ISBN 1-57473-415-6 library binding
vii+461 pages
publication date: 2006
published by Cascadilla Proceedings Project, Somerville, MA, USA

Table of contents



Abstract

Jason Kandybowicz
Comp-Trace Effects Explained Away
220-228 (complete pdf)

The Comp-trace effect is standardly taken to describe the outcome of certain movement operations that displace subjects across overtly headed clause boundaries (i.e., complementizers). In this light, the ungrammaticality of the sentence *'Who do you think that t left?', for example, is blamed on the fact that long subject extraction across a complementizer is somehow syntactically illicit, whereas the output 'Who do you think t left?' is not deficient in this way given the absence of a complementizer.

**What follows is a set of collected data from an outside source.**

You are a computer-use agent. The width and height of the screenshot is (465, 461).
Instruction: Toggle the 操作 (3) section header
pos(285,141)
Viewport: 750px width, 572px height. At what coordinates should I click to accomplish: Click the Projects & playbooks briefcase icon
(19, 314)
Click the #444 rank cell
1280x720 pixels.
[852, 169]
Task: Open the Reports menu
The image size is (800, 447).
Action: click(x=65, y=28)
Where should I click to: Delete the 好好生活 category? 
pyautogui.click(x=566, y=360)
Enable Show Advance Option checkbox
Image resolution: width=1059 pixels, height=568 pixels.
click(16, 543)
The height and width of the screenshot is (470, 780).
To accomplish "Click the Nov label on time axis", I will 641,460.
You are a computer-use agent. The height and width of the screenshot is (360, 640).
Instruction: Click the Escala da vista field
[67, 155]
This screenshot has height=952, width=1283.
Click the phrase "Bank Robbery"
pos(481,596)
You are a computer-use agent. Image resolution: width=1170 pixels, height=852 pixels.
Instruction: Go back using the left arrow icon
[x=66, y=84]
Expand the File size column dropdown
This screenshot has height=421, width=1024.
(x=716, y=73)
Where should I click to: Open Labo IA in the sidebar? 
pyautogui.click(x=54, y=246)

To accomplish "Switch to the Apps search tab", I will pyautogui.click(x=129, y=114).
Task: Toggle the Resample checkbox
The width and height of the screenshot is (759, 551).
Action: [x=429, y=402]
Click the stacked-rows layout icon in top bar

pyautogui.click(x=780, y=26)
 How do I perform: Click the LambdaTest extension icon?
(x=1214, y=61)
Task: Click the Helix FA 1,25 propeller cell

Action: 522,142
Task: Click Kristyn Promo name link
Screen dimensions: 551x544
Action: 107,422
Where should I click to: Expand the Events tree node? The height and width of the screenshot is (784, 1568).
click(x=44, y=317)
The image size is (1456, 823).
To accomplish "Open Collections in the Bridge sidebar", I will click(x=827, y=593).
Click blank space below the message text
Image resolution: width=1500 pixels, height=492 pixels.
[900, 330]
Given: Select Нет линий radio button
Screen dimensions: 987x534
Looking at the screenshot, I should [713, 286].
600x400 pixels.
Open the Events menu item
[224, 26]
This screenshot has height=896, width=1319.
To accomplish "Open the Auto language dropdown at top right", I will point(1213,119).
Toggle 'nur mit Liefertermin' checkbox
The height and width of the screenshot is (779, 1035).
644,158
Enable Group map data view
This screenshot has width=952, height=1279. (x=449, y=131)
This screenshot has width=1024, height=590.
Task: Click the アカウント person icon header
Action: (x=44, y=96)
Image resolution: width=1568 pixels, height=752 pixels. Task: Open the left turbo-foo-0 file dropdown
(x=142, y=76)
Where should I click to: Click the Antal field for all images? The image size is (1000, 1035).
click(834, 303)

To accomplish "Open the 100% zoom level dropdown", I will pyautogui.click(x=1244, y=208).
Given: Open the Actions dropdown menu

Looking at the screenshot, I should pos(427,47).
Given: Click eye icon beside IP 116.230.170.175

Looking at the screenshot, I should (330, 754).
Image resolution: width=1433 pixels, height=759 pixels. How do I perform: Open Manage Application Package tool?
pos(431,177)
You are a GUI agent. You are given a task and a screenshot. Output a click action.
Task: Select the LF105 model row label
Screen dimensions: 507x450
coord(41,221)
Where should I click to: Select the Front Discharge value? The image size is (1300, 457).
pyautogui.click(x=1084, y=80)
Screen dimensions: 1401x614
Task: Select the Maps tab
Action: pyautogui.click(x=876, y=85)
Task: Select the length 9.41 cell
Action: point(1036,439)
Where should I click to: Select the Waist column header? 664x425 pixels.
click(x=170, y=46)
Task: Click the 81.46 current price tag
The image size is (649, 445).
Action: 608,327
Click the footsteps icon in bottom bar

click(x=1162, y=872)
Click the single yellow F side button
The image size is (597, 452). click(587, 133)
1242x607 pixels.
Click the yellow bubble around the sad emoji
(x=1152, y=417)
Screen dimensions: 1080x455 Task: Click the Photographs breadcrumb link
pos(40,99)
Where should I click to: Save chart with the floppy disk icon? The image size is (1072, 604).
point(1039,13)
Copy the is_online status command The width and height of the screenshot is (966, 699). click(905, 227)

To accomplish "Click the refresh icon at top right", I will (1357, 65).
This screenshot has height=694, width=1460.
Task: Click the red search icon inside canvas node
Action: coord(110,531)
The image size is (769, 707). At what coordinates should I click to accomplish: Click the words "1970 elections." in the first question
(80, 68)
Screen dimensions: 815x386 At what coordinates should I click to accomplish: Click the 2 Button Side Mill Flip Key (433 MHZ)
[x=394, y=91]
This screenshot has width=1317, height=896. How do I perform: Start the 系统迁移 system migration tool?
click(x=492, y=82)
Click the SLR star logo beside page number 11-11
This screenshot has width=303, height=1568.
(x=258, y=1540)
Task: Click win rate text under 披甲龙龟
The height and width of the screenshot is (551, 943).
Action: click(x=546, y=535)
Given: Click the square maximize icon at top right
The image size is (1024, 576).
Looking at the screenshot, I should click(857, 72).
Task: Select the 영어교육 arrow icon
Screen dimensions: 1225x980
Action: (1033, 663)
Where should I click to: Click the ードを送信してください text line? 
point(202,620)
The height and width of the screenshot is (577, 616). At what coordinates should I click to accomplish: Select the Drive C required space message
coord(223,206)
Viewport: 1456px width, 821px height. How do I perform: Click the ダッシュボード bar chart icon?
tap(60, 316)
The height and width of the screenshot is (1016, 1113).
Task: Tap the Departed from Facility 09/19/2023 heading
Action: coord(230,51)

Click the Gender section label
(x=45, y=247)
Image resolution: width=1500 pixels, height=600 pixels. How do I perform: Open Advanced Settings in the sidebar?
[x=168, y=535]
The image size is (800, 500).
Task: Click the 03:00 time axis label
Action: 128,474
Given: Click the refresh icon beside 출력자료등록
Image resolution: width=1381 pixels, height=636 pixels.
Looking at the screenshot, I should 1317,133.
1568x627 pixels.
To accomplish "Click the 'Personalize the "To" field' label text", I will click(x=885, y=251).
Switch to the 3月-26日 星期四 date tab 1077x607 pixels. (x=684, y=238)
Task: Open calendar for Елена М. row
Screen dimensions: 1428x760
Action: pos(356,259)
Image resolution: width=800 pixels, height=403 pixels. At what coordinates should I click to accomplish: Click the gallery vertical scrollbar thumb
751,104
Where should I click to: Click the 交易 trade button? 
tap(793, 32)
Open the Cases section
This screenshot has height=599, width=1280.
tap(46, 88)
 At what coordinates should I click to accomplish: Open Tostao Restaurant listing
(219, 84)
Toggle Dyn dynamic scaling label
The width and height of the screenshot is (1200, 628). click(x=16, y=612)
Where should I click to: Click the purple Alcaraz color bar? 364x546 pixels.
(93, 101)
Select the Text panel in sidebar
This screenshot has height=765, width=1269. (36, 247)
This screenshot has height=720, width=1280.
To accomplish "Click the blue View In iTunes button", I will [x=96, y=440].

For over thirty years, the phenomenon has played a pivotal role in the development of various avenues of the theory of syntax. This article advances a theory of Comp-trace phenomena that reduces the effect to one of prosodic ill-formedness at PF rather than to syntactic impropriety, however formulated. Drawing on novel data from English and Nupe, a Benue-Congo language of central Nigeria, the article motivates the somewhat bleak, yet interesting hypothesis that the Comp-trace effect does not represent a homogeneous linguistic phenomenon, nor is a grand unified analysis of the phenomenon available.